(MATERIAL PROVIDED Opens)
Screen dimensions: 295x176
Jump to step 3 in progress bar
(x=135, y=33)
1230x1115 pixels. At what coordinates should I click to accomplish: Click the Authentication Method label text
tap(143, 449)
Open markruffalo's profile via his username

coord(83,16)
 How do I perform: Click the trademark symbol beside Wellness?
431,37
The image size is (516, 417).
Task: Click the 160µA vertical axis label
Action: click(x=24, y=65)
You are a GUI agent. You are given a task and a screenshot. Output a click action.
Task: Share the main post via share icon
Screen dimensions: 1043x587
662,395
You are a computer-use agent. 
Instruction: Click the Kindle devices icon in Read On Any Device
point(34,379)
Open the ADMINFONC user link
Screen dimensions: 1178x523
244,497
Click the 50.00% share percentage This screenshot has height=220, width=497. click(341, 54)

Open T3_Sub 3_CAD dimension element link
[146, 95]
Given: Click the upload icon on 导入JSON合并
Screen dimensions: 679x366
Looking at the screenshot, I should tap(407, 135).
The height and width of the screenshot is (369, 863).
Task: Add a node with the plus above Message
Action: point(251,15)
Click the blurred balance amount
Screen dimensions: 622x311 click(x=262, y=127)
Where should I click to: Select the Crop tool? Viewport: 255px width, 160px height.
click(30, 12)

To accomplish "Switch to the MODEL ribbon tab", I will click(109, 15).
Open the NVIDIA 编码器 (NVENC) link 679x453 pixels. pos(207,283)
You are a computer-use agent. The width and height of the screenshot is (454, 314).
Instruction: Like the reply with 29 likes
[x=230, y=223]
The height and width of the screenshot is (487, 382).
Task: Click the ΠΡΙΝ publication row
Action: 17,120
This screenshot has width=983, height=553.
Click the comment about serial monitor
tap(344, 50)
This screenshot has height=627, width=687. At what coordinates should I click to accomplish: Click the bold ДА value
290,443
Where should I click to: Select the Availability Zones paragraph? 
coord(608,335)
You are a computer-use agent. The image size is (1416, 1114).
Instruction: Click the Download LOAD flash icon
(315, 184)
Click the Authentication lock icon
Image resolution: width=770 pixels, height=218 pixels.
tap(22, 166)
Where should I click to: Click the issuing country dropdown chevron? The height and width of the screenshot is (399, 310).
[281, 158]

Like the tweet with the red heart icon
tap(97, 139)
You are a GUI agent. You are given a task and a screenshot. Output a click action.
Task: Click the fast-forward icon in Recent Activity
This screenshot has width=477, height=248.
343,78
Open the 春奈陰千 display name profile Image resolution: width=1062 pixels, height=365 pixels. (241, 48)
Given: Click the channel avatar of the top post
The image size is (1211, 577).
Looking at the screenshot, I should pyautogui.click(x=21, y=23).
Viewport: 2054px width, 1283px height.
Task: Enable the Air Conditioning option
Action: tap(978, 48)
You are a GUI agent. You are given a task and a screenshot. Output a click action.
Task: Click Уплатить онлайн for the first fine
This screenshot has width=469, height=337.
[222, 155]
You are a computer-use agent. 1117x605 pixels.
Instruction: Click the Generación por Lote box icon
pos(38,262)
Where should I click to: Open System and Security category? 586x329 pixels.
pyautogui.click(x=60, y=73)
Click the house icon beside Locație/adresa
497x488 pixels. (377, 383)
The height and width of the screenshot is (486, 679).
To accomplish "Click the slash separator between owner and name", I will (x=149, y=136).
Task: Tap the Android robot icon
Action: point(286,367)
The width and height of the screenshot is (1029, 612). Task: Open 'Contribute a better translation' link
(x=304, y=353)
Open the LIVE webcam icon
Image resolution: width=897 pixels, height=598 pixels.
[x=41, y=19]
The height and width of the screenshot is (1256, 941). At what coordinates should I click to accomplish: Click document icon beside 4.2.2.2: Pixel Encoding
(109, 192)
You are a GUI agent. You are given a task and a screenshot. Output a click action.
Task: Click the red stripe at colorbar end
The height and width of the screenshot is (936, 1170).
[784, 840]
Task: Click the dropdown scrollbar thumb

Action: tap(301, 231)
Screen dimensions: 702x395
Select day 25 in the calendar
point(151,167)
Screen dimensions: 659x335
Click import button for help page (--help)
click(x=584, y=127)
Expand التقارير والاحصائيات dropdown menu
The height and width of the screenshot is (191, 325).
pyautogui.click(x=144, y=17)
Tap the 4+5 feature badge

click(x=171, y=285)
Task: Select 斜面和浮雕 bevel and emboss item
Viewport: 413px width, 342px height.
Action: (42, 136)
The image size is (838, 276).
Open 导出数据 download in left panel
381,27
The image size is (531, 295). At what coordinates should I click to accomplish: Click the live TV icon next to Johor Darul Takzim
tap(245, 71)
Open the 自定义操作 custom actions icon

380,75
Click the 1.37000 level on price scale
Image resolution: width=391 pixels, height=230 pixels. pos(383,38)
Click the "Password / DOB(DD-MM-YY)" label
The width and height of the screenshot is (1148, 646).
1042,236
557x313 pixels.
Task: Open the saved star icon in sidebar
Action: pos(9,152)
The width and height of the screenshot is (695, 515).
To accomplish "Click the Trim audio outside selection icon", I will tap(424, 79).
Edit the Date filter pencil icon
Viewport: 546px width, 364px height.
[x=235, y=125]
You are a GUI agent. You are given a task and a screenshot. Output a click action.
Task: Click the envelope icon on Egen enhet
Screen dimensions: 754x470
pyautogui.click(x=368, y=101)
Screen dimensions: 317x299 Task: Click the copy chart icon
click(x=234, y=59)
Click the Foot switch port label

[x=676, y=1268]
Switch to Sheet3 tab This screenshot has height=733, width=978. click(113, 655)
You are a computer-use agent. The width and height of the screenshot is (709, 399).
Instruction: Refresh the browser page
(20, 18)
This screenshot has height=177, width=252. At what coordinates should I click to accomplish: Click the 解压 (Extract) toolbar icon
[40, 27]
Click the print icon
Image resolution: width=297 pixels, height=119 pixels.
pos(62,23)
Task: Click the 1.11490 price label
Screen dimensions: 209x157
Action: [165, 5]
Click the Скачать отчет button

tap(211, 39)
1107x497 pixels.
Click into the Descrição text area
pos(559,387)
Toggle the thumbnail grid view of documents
(MATERIAL PROVIDED Closes)
**TASK ITEM**
The expected result is every line from the material above that includes "post".

**WRITTEN SOLUTION**
Task: Share the main post via share icon
Given: Click the channel avatar of the top post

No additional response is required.